When researching WireGuard and reading through the documentation, I found there were a few non-obvious
technical details that seemed undocumented, although potentially important.

### UDP Socket Parameters

WireGuard permits users to modify the UDP port on which an interface listens using `ListenPort`. Although,
it always binds its internal UDP socket to all available interfaces using `INADDR_ANY` [6]. This is an
important consideration reasoning about packet flows and writing netfilter rules.

### Broadcast and Multicast Traffic

Broadcast and multicast traffic are used in standard protocols, notably service autodiscovery. When considering how
to configure effective firewalls, I was led to ask whether WireGuard carried multicast traffic. Short answer: yes and
no. If the multicast ip range `224.0.0.0/4` or `ff00::/8` appear in the `AllowedIPs` for the tunnel, multicast traffic
could theoretically be broadcast from the other peer. Although, this works with at most two peers. Internally, WireGuard
uses a single prefix tree to select the endpoint to which a packet is sent. If the same `AllowedIPs` appear within
the configuration of multiple peers, the last peer configuration overwrites the routes configured on other peers [7].
Thus Mutlicast traffic can be directed to, at most, one peer. Thus, if you want to pass broadcast or multicast traffic,
a secondary encapsulation method must be used on top of WireGuard. This does not mean peers with default routes in their
`AllowedIPs` may leak Multicast traffic. This seems to be technically possible.

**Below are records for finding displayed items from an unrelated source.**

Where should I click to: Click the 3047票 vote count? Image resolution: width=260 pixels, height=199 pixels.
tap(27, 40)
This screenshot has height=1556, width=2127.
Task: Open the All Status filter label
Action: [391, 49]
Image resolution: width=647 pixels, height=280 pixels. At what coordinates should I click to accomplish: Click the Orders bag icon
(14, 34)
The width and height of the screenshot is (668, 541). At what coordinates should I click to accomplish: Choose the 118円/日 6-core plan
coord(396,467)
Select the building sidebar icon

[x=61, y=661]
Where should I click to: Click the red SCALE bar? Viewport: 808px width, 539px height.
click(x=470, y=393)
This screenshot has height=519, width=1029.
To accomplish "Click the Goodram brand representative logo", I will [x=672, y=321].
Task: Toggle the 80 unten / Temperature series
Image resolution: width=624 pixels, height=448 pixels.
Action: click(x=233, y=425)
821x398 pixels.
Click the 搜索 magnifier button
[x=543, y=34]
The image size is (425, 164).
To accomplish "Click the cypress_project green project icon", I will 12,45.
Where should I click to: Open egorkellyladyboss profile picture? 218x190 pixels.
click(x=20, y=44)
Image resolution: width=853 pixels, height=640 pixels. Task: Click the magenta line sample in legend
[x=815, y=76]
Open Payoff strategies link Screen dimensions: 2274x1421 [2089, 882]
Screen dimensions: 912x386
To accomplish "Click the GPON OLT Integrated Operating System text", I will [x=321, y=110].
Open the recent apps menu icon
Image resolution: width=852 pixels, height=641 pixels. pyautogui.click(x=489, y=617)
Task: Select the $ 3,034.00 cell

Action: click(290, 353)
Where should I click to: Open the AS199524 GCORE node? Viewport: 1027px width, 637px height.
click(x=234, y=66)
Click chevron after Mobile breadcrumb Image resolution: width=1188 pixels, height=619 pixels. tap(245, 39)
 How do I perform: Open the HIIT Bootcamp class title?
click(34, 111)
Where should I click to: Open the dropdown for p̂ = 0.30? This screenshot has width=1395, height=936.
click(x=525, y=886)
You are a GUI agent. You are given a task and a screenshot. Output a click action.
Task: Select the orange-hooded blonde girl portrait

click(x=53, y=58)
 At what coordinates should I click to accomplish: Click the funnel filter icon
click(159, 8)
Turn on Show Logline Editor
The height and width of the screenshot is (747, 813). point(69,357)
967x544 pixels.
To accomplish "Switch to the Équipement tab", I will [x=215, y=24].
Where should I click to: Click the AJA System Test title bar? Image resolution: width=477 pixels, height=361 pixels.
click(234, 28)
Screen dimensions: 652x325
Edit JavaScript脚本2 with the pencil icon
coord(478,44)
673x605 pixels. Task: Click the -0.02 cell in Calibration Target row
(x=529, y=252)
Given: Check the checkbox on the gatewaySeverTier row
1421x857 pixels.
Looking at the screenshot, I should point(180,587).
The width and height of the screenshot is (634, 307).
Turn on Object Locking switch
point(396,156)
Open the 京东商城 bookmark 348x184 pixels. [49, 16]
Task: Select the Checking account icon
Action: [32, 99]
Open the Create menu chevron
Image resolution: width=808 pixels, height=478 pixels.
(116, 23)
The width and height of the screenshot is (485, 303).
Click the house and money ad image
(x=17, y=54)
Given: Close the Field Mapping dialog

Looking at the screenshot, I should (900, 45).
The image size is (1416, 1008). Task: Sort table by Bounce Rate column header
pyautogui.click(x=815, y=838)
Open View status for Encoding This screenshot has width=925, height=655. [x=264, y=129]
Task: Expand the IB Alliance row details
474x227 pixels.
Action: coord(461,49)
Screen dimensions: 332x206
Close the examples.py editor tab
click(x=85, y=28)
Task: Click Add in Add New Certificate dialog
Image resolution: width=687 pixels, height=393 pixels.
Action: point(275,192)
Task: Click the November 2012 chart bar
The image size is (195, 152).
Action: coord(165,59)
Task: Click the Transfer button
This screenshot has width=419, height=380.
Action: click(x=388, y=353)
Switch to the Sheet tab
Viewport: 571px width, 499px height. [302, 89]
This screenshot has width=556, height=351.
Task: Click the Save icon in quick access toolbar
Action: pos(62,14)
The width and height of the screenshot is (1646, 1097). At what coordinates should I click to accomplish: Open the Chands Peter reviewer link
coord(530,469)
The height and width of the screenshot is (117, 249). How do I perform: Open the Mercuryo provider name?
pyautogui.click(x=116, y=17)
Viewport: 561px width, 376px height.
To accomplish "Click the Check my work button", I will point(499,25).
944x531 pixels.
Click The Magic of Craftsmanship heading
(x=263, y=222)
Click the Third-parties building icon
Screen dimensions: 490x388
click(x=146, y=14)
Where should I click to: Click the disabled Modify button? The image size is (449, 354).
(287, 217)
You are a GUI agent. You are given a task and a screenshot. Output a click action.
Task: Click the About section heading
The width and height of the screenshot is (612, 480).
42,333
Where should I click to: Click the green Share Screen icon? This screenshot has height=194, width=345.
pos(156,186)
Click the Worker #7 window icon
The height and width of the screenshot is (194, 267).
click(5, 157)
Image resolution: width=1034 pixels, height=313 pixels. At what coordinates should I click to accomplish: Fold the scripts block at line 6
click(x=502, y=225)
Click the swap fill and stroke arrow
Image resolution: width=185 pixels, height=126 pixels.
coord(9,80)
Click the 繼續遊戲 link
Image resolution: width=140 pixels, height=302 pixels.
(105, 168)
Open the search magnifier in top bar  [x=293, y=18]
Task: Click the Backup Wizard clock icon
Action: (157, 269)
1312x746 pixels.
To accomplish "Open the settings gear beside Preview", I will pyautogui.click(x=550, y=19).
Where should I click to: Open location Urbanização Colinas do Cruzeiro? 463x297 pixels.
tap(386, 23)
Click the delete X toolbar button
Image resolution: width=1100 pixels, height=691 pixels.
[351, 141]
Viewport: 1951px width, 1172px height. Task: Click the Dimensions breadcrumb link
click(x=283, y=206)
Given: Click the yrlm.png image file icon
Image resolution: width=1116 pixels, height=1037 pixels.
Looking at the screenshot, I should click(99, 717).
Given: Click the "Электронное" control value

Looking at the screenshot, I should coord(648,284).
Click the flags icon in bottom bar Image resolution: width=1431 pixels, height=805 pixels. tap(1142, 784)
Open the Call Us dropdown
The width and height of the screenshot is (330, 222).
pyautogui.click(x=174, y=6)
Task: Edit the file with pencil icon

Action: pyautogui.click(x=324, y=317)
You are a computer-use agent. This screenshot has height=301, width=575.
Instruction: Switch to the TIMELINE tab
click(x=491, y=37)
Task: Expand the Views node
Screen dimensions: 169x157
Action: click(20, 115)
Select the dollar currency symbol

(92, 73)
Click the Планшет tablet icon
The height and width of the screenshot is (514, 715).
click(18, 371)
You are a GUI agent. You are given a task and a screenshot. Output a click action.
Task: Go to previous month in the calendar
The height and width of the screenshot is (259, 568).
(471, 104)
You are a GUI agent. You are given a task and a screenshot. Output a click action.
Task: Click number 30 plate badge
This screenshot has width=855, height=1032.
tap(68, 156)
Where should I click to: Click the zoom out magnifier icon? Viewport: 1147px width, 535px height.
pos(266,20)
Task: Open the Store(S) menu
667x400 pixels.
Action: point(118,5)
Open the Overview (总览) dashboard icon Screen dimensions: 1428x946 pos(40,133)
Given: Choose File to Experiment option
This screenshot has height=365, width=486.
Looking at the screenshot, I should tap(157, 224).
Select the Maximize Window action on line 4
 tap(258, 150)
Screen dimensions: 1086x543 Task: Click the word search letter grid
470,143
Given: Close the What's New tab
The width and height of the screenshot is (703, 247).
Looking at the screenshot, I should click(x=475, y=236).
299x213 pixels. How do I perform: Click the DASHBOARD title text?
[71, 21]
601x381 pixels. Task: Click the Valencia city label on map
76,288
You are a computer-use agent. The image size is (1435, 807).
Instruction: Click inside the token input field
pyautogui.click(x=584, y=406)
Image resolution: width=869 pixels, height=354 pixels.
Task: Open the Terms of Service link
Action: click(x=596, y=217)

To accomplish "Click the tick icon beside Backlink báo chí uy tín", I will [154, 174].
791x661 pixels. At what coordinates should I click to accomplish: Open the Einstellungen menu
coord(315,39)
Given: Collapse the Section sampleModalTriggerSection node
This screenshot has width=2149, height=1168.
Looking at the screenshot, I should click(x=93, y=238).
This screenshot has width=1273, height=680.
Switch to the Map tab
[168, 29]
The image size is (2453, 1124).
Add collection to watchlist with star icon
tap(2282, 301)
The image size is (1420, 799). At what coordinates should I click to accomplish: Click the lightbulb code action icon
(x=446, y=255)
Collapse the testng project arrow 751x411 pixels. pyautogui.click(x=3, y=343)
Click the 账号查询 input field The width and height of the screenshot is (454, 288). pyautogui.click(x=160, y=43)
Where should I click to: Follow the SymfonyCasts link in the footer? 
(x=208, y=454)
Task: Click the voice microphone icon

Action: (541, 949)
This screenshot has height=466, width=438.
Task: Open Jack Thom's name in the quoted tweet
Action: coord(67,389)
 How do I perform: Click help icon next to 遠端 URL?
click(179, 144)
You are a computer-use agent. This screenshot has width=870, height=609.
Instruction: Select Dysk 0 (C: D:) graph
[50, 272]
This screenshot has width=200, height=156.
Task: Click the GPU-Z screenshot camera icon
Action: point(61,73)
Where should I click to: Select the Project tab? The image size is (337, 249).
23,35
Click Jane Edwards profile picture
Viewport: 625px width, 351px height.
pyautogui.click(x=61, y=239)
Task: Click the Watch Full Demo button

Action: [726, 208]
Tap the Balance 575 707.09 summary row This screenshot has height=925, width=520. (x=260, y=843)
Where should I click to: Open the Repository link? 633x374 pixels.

In practice, the interface flags are used by programs like `avahi` to determine on which interfaces they should broadcast [8].
WireGuard is not started with the `IFF_MULTICAST` or `IFF_BROADCAST` flags [8]. According to comments in the Linux kernel,
links without `IFF_MULTICAST` can perform multicast but point-to-point devices cannot broadcast [9]. The exact meaning of these
flags seem ambiguous from the limited documentation, and I wouldn't be surprised if the kernel and userspace developers were
on different pages as to their exact technical meaning.

> `IFF_MULTICAST` means that this media uses special encapsulation for multicast frames. Apparently, all `IFF_POINTOPOINT` and
`IFF_BROADCAST` devices are able to use multicasts too.
>
> \- [9]

[6] [Kernel cGit](https://git.kernel.org/pub/scm/linux/kernel/git/torvalds/linux.git/tree/drivers/net/wireguard/socket.c?id=e74216b8def3803e98ae536de78733e9d7f3b109#n361)
    [Github](https://github.com/torvalds/linux/blob/89bf6209cad66214d3774dac86b6bbf2aec6a30d/drivers/net/wireguard/socket.c#L361)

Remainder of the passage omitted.